Lack of food...Children resort to playing a cooking game, using clay and water to make a muddy paste

Monday, January 23, 2012

Families in this World Vision-supported community – the Yehi Area Development Program - have been severely affected by last year’s lack of rain. And the consequences of this are starting to become more and more apparent. More and more dire.


Hamidou Goro, head of one of the families, has many worries. One is concerning his daughter Djidia’s education. She basically doesn’t go to school because her parents cannot afford it. In order for her to enroll in school she needs to have a birth certificate. In order to get a birth certificate she needs to travel 120 kms to Koro and pay 5 000cfa (equivalent to 10,4 US $). Instead Djidia pounds millet and washes the dishes and collects water from the borehole which is about 500 meters away from their house.


His biggest worry, however, is that the insufficient rain has left his family with little harvest.


“It usually takes us 4 months to harvest all our crops, but last year it took only one month”, said a worried Hamidou.  To make matters worse, much of their precious little harvest had to be thrown away. Due to the lack of rain much of the grain on the millet stalk did not mature therefore they cannot consume it.  Hamidou demonstrates this by talking a millet stalk. He grabs what is supposed to be the millet seed on the stalk and to our amazement it is just flakes. It is soon blown away by the wind.


Usually, families have enough food until the next harvest. But last year’s harvest only produced enough food for three months.


And time is running out.


If Djidia and her family do not receive food aid they will be forced to sell their only donkey and a bull to buy food. If that happens, Djidia and her family will only be able to plough a small piece of land by hand, resulting in a small harvest this year. Their life will become worse like a downward spiral deeper into poverty, making it more and more difficult for them to get out this situation.

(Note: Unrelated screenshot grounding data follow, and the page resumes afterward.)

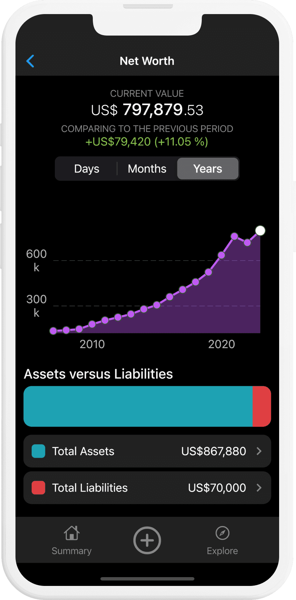296x600 pixels.
Task: Tap the blue back arrow
Action: pos(31,61)
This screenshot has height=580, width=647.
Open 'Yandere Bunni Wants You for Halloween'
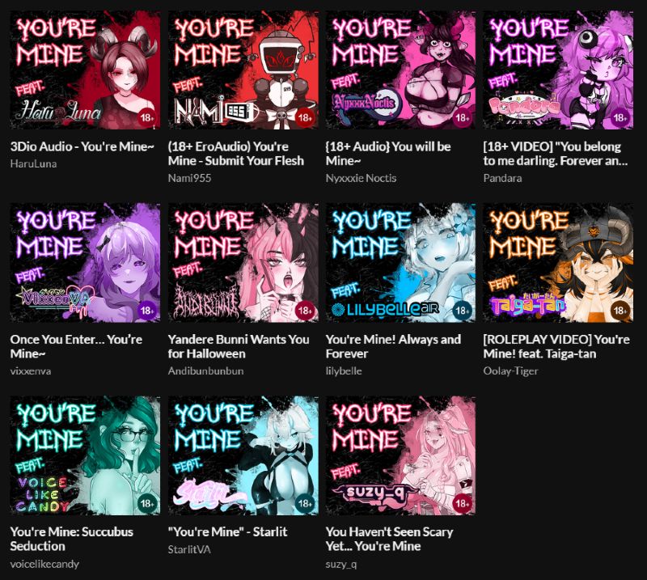pyautogui.click(x=239, y=346)
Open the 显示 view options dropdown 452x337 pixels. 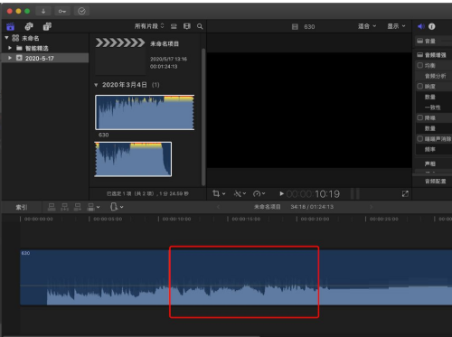click(x=396, y=26)
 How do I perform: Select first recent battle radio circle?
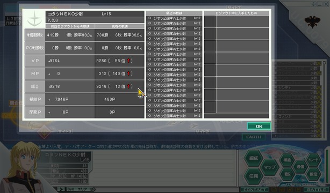[x=149, y=18]
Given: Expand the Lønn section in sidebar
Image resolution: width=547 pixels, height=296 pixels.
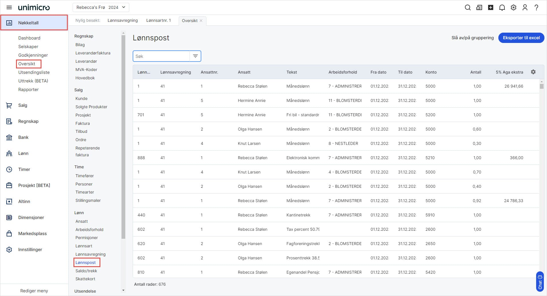Looking at the screenshot, I should (x=23, y=153).
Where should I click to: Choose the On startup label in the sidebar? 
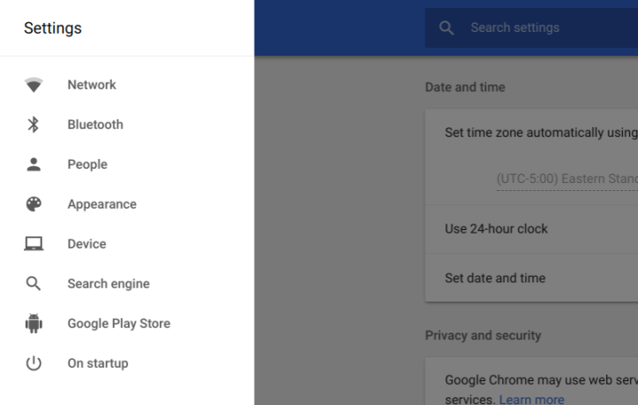coord(97,363)
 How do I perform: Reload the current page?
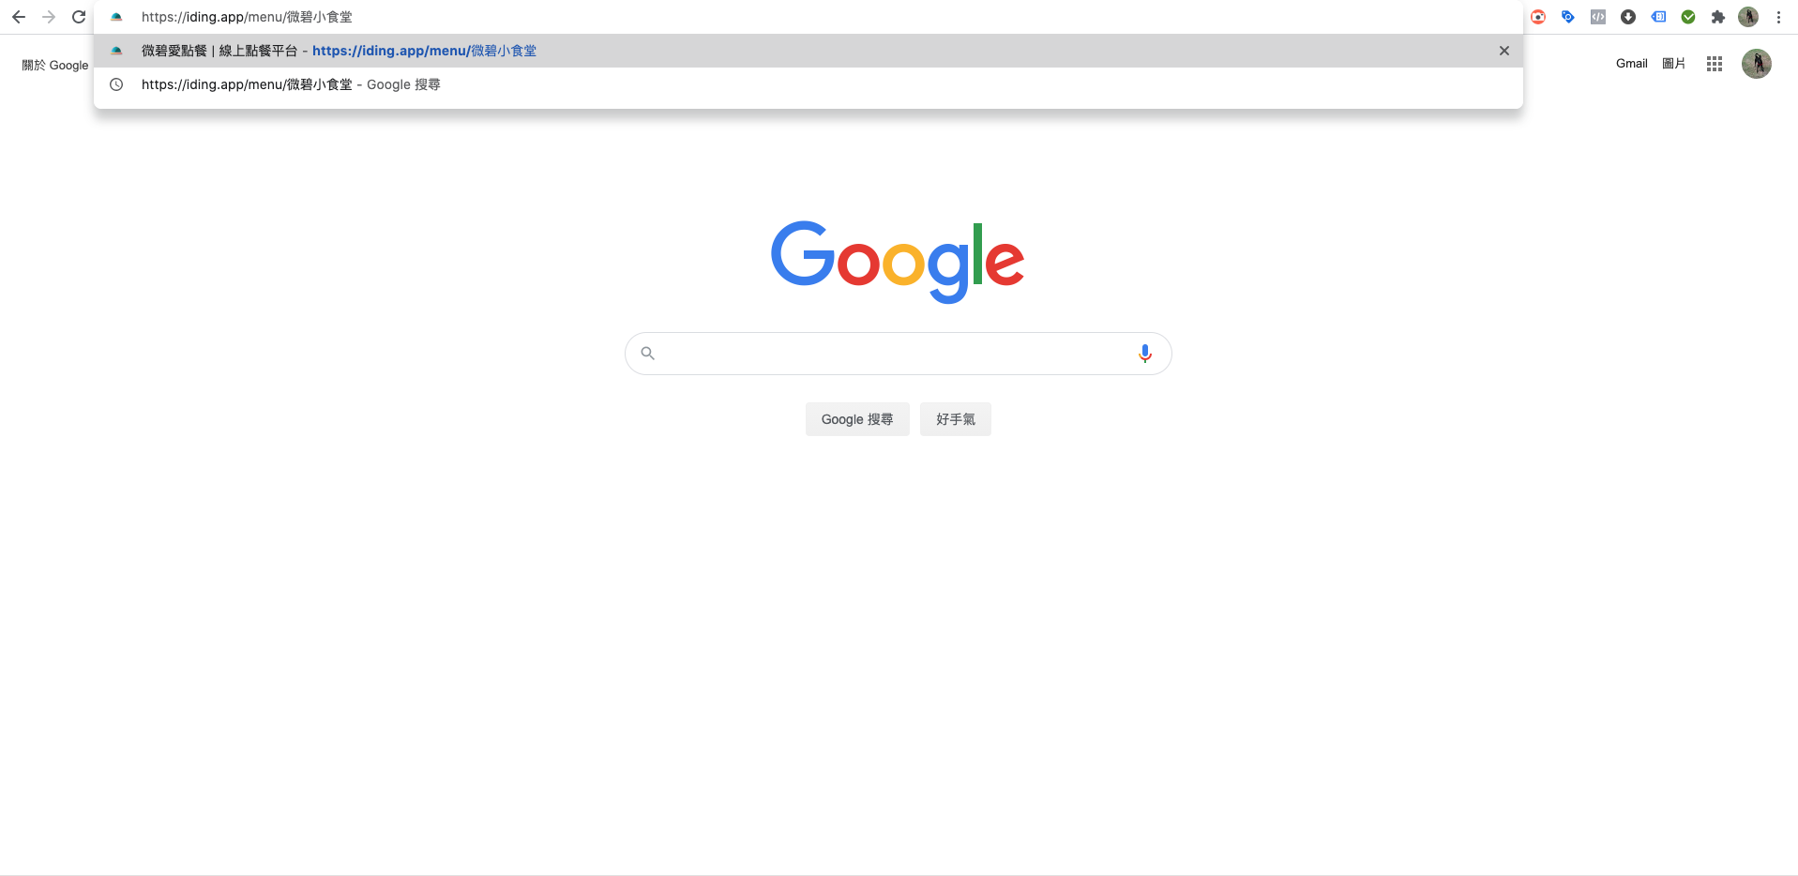click(79, 17)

Plus, the food prices now have doubled already compared to last year. So if they sell their animals, they will only be able to buy half as much food.


To cope, Hamidou has imposed strict food rations on his family. They eat “taw” a thick millet paste, 3 times a day now but the quantity per person is less. Further restrictions on their food consumption has been done by watering  down the “taw” into a watery porridge so that their food supply lasts longer.


But eating less food now has a detrimental effect on the health of Djidia and her sister. “My daughters have headaches  and  stomach aches,” said Hamidou. Djidia’s younger sister, Nassourou, is sick. Nassourou sleeps early, doesn’t  want to eat and doesn’t want to take medicine. Hamidou puts medicine in her food but she doesn’t want to eat it.


In a vain attempt to cheer themselves up, Djidia and her sister play a cooking game using clay and water to make a muddy paste. 


As the food and nutrition situation worsens, children in Mali and across West Africa try to cope the best way they can. Just as Djidia and her sister. The cooking game is one such way. Adults and young people in Mali and across the region try to cope by migrating to cities in search for work or resorting to selling the little they have.


1,700,000 people are affected by the crisis in Mali, including over 840,000 people living in World Vision-supported communities. Of the latter, 22,495 are registered children. Across the region, 13 million people are affected.


World Vision is working in Mali and the region, implementing:

  • Short-term initiatives, responding to the immediate need, through Cash For Work (CFW) and Food For Work (FFW)  activities in partnership with WFP.
  • Medium-to long term initiatives, including Disaster Risk Reduction interventions in form of Cereal Banking; Vegetable Gardening; Community-based Management of Acute Malnutrition programs.

 

In the area where Hamidou’s family lives – the  Yehi ADP – World Vision is planning to build vegetable gardens so that families can grow and sell vegetables.